On TV and in books, archival research always feels glamorous, romantic, and a little dangerous. There are secrets lurking conveniently at the top of a thick pile of folders, some arcane illuminati conspiracy ready to be unearthed by a precocious grad student who may also be a witch and/or vampire. The reality is considerably less enthralling. Archives are routinely colder than you’d prefer and someone is likely watching to make sure you’re wearing your gloves.

But every archive does have a personality. Getting to know the quirks and nuances of the file structure, the institutional memory, and the decidedly human archivists is critical to the process, the thing that may occasionally lead you to a new discovery. In researching Through the Long Desert, I became very familiar with the Georgia O’Keeffe and Frank Lloyd Wright archives.

Ms. O’Keeffe’s archive is divided between the Georgia O’Keeffe Museum Research Center in Santa Fe and the Beinecke Rare Books & Manuscripts Library at Yale. Wright’s things are a bit more dispersed. All of Wright’s letters and drawings are at the Avery Library at Columbia University and the models. There’s a trove of digital assets managed by the team at Taliesin West, and various personal effects show up at there, at Taliesin in Wisconsin, and at the Oak Park house in Chicago. Some of their archives also remain in situ; a lot of furniture and art is in its original spots at Wright’s homes and at O’Keeffe’s. Though the word archive conjures up the image of an orderly collection of letters and manuscripts tucked away in a climate-controlled university, the archive of a life is rarely so simple. For both Wright and O’Keeffe, it’s the paper and microfiche at Columbia and Yale, but there’s the work itself (the paintings and buildings), their clothes, other belongings,

To a large extent, the archives are reflections of the people whose lives they are intended to preserve. O’Keeffe, for the most part, was meticulously organized (or paid other people to be on her behalf). She kept most of her receipts, organized her book collection by topic, and kept many of her collections in labeled boxes. She was diligent about curating her legacy while she was alive. She was also, crucially, financially stable from the 1920s on. Wright, by contrast, operated in tandem with a coterie of apprentices and fellows, a massive workshop-style operation that divided time between Taliesin and Taliesin West. At various points, he had offices in Chicago, Tokyo, and Los Angeles. Taliesin burned in 1914 and again (less disastrously) in 1925. Wright was perpetually in debt or on the brink of it, selling off assets like his collection of Japanese prints to achieve temporary solvency at various points in his career. He and his apprentices functionally shared a household, which meant that it is not possible to say “this old book from somewhere on the Taliesin property was definitely a book that belonged to Frank Lloyd Wright” in the same way we can say that about items found in O’Keeffe’s book room.

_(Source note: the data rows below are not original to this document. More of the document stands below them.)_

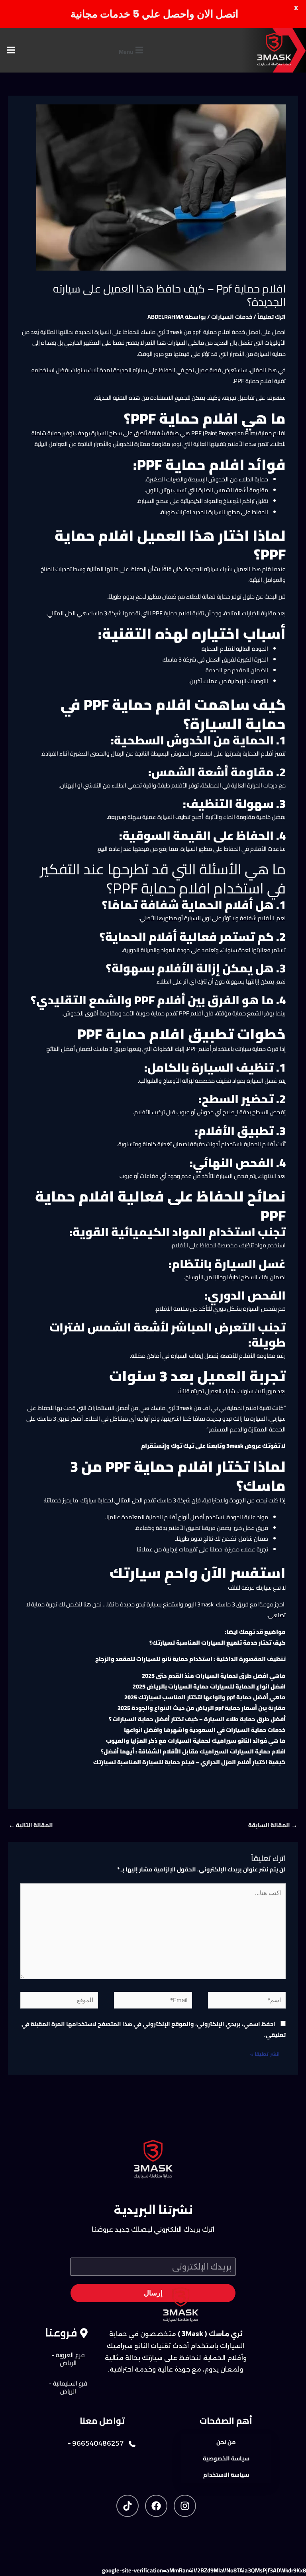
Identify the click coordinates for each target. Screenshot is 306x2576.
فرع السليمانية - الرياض (68, 2387)
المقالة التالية (31, 1825)
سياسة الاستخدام (226, 2474)
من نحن (226, 2442)
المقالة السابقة (272, 1825)
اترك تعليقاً (271, 316)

Yet there are similarities. O’Keeffe and Wright achieved notoriety during their lifetimes and were acutely aware that followers and fans would be interested in the entourage of things—clothes, art supplies, books, furniture, cooking tools, receipts, and farm equipment—that were part of their lived experience. There is a prescience in how O’Keeffe and Wright anticipated and curated their legacies through their archives, either managing that process themselves or selecting people and institutions who would oversee their vast array of things posthumously.

It is an illusion, of course, that by touching a dress that O’Keeffe wore or a letter that Wright wrote, we can resurrect them or channel some aura of authentic and enduring personhood (I mean this in a Walter Benjamin way, not a New Age woo-woo way). But there were certainly times as I sat going through files at the Beinecke, at the Avery, in the O’Keeffe Museum Research Center, or among files at Taliesin West, where I felt somehow closer to Wright and O’Keeffe. I’ve heard other authors of monographs and biographies recount similar experiences, feeling some ineffable connection to the subject or in some cases even guided by them. I’m not a particularly spiritual person, but there is something undoubtedly sacred in the little notes we write to ourselves, the way we organize our spice drawers, the way we fold a shirt.

O’Keeffe meticulously kept records of her own artistic career and household business.